To find your aimpoint on a broadside shot, line up your vertical scope reticle with the center of the deer’s front leg and align the horizontal reticle or dot approximately one-third to one-half way up the deer’s body.
The quartering away shot is the second most desired by crossbow hunters next to the broadside shot, because this angle still gives you access to the large vitals area of the deer and allows for maximum heart and/or double-lung damage. However, if you are considering a quartering away shot, keep in mind that the window for you to shoot into the vitals area shrinks as the deer’s angle away from you increases. If the deer’s angle is greater than 45-degrees from you, the probability for a lethal shot decreases because your shot window becomes significantly smaller and the chance for you to take a glancing shot that will result in a wounded, unrecovered deer increases.
To find your aimpoint on a quartering away shot, line up your vertical reticle with the off-side leg or shoulder of the deer and hold the horizontal reticle or dot approximately one-third to one-half way up the deer’s body.

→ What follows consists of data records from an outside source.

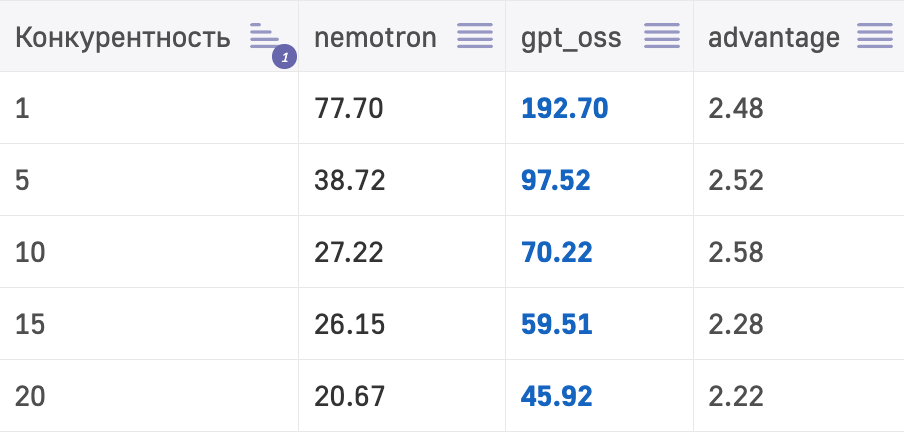Click the sort order badge numbered 1
The image size is (904, 432).
tap(285, 59)
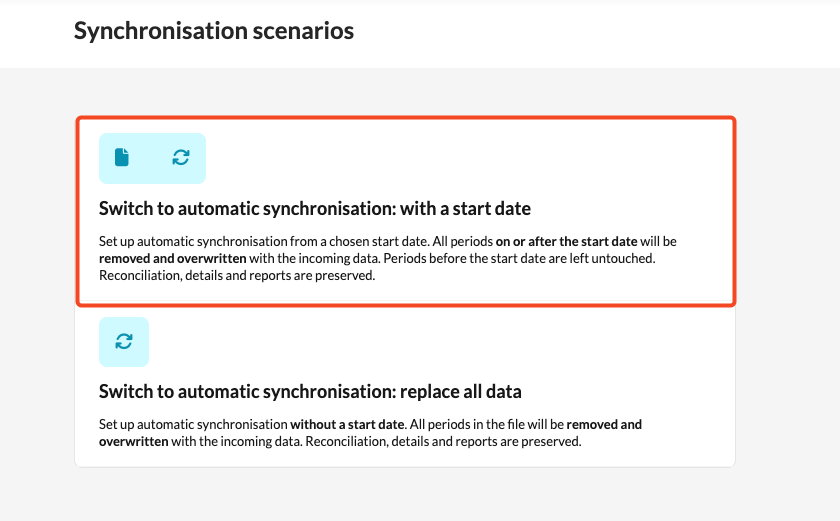Click the sync arrows icon beside the file icon
Image resolution: width=840 pixels, height=521 pixels.
tap(181, 157)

The quartering towards shot can yield lethal results, but you are much more limited in your shot window. This shot should only be taken if conditions are right and if you feel confident that you can shoot with extreme accuracy. When a deer is quartering to you, the near-side shoulder blade blocks some of the vitals, and, if your shot is not perfectly placed, it can prevent your arrow from penetrating the chest cavity altogether and can deflect the arrow into a non-vital area of the deer’s body. This crossbow shot should only be attempted if the deer’s angle to you is slight, as your shot window and the chances for hitting vital organs significantly decrease when the deer’s angle is less acute. When taking this shot, you also risk hitting the sternum, which can result in poor penetration, or you might hit the deer in the brisket, which will not damage any vital organs and will only result in a wounded deer. You should only attempt a quartering towards shot if you are left with no other options and if you do not think the deer will move to present you with a broadside or quartering away shot.

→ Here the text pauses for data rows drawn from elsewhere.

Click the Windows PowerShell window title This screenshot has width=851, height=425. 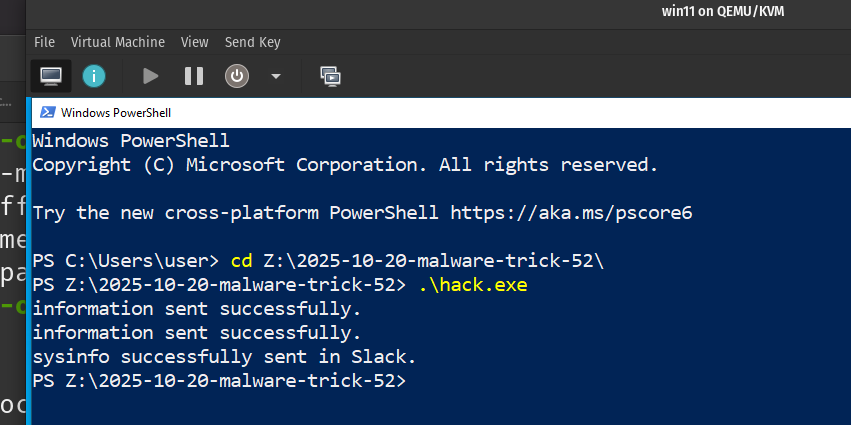(x=115, y=113)
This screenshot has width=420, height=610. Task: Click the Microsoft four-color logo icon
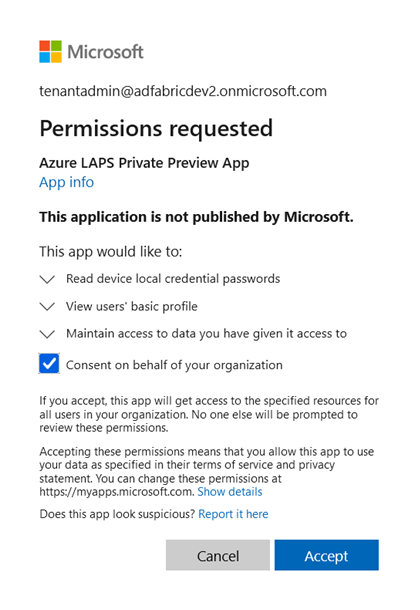[51, 51]
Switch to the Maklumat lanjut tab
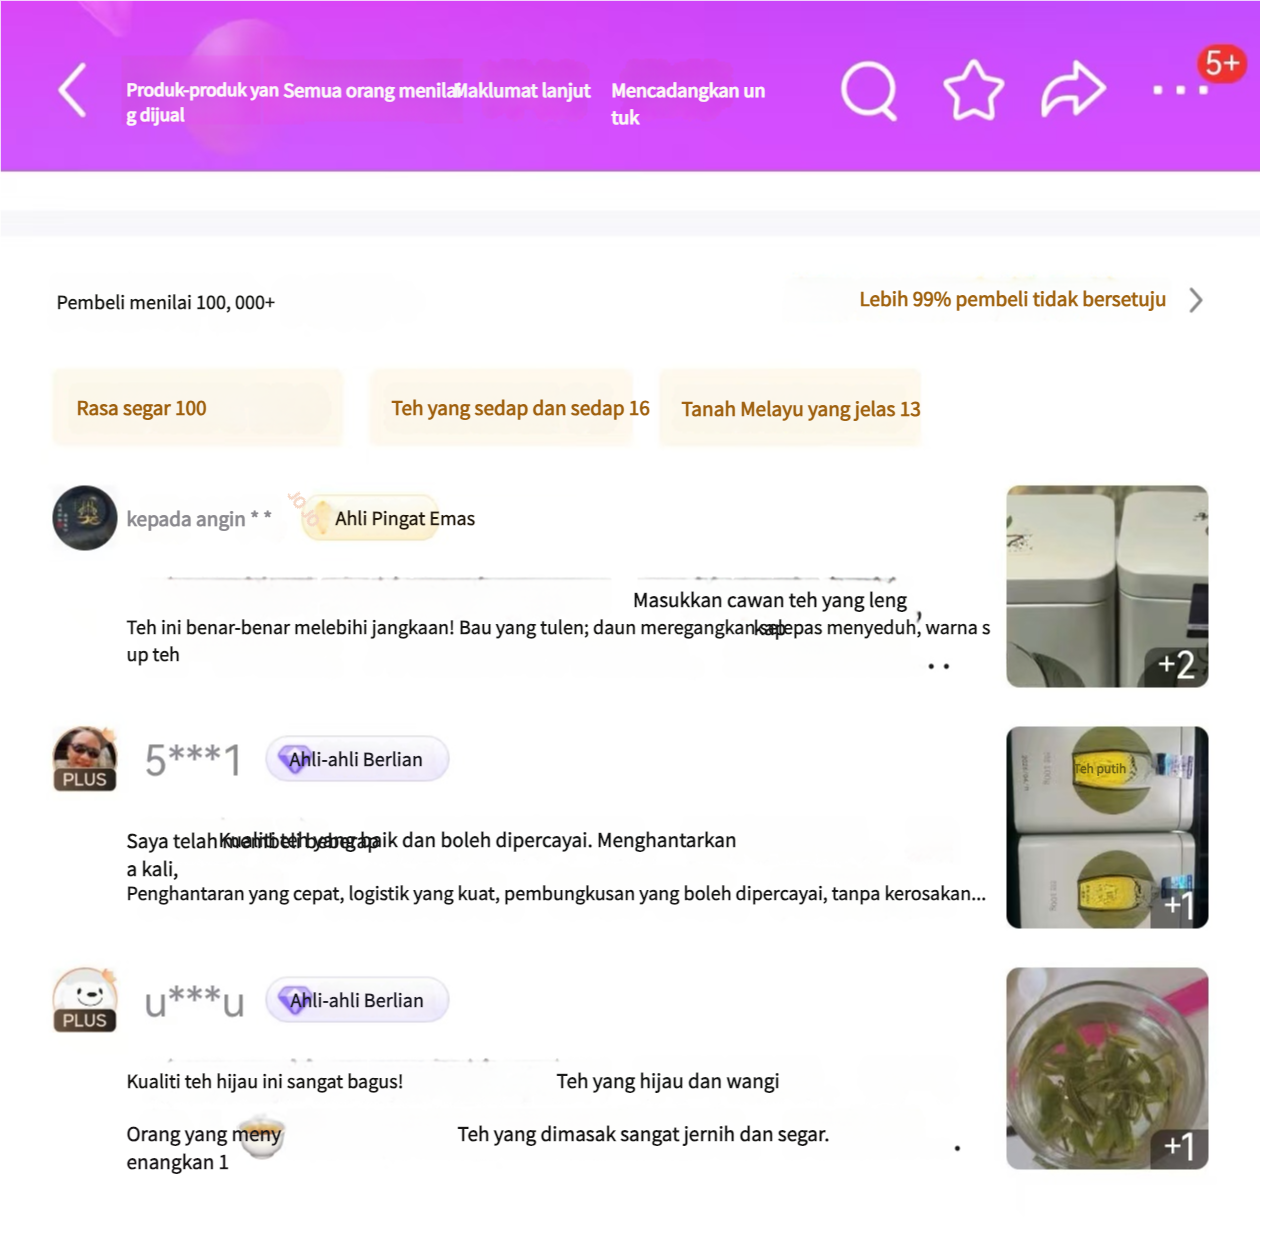This screenshot has width=1261, height=1233. (x=523, y=91)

To find your aimpoint on a quartering towards shot, line up your vertical reticle with the inside edge of the near-side leg and hold the horizontal reticle or dot approximately one-third to one-half way up the deer’s body.
The graphics presented here primarily represent shot placement if you are hunting from the same level as the deer. If you are hunting from an elevated position, be aware that your point-of-impact may be higher than your point-of-aim due to the downward angle of the shot. Typically, the steeper the angle, the higher your point-of-impact will be. Also, keep in mind that the wound channel created will have an angled orientation and will not travel horizontally through the deer’s vitals. When hunting from an elevated position, you must take these two factors into account when determining your point-of-aim. I recommend that you purchase an anatomically correct 3-D deer target that shows the deer’s vitals and practice shooting your crossbow at that target from the same angles you will be shooting from your elevated position when hunting.
The greatest piece of advice I can give you when choosing your shot placement is not to take the shot if you do not feel confident that it will result in lethal damage to the vital organs. Be patient and wait for the deer to move into a position that presents a better shot angle. After all you have done to prepare for crossbow hunting season, you owe it to yourself and the deer to take the shot that yields the highest chances for success.